Hepatocellular carcinoma (HCC), which accounts for the majority of liver cancers in humans, is three to five times more likely to occur in men than women.
In an attempt to discover the reasons for this difference, researchers at the University of California, San Diego (UCSD) School of Medicine conducted a small-scale study in mice.
The study, published in the journal Science, focused on a protein called interleukin (IL-6), which contributes to the chronic liver inflammation believed by some researchers to lead to cancer development.
The researchers, led by Dr Michael Karin, professor of pharmacology in UCSD's Laboratory of Gene Regulation and Signal Transduction, used a cancer-causing chemical called 'DEN' to induce liver cancer in mice, resulting in all of the male mice, but just ten to 20 per cent of female mice, developing cancer.

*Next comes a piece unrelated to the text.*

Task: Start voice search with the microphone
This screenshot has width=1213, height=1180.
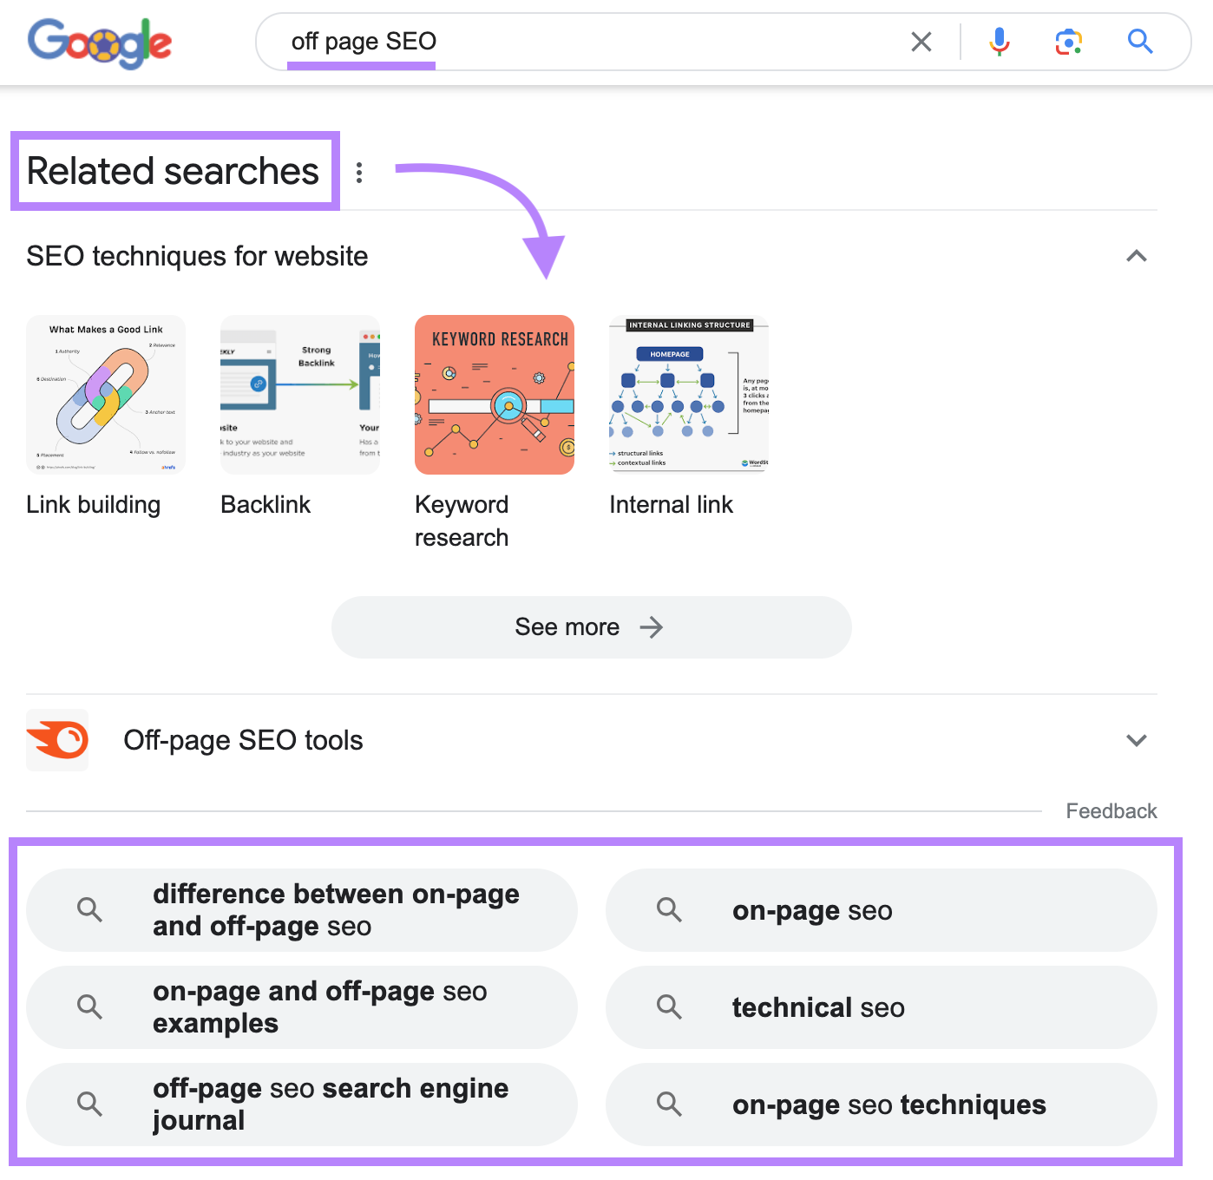Action: [1000, 42]

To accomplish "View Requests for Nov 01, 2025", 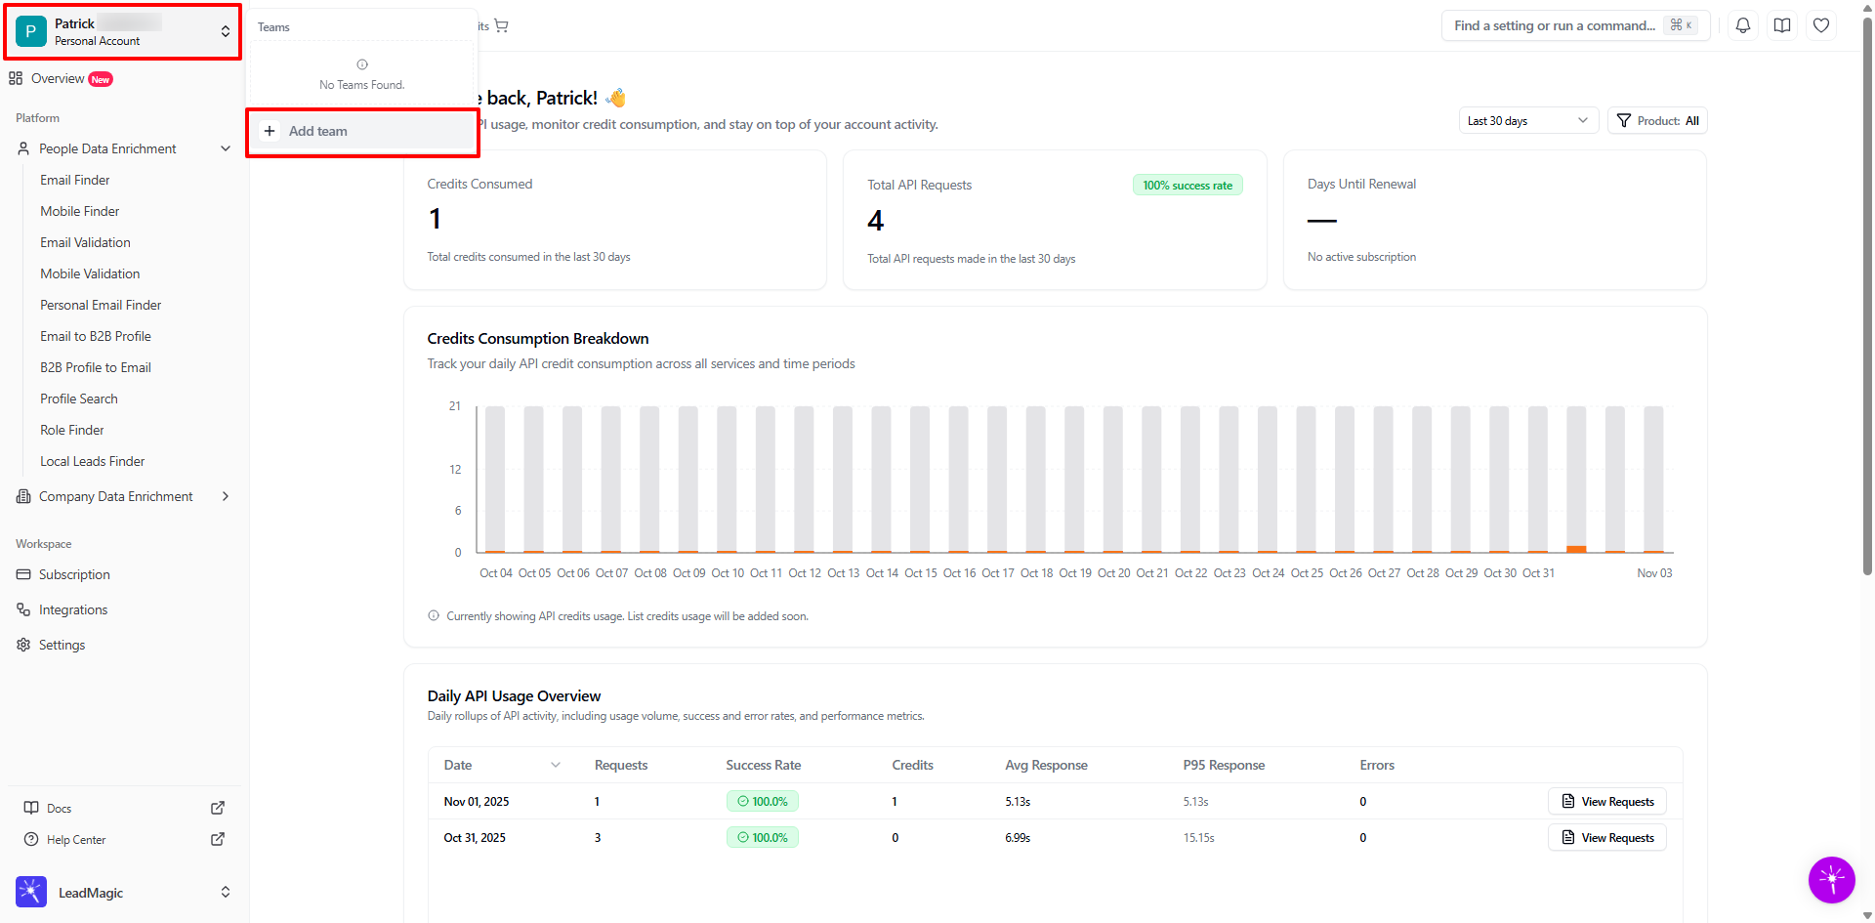I will [1607, 802].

Female mice were found to produce far less IL-6 than the males, and eliminating IL-6 in male mice reduced the incidence of liver cancer by nearly 90 per cent, Dr Karin revealed.
The researchers then treated male mice with oestrogen and found that the oestrogen blocked production of the IL-6 protein, decreasing both their IL-6 levels and the degree of liver injury to the same level as female mice.
They suggest that a similar mechanism may be responsible for the higher incidence of liver cancer in male humans than females and suggest that reducing the levels of IL-6 in males, interfering with the protein's action, or administering oestrogen-like compounds to inhibit its production may lead to new liver cancer therapies.
Study author Willscott Naugler, clinical instructor in UCSD's department of medicine, commented: "While some organs, such as breasts, are clearly influenced by gender, others - like the liver - are not.
"So it's quite interesting that liver inflammation is so markedly suppressed by oestrogens," he continued.
"It raises the possibility that organs not usually associated with gender differences may be governed by the same principle. Bladder cancer, for example, occurs more frequently in males than females, and the differences may be a result of higher IL-6 levels and inflammation in male bladders."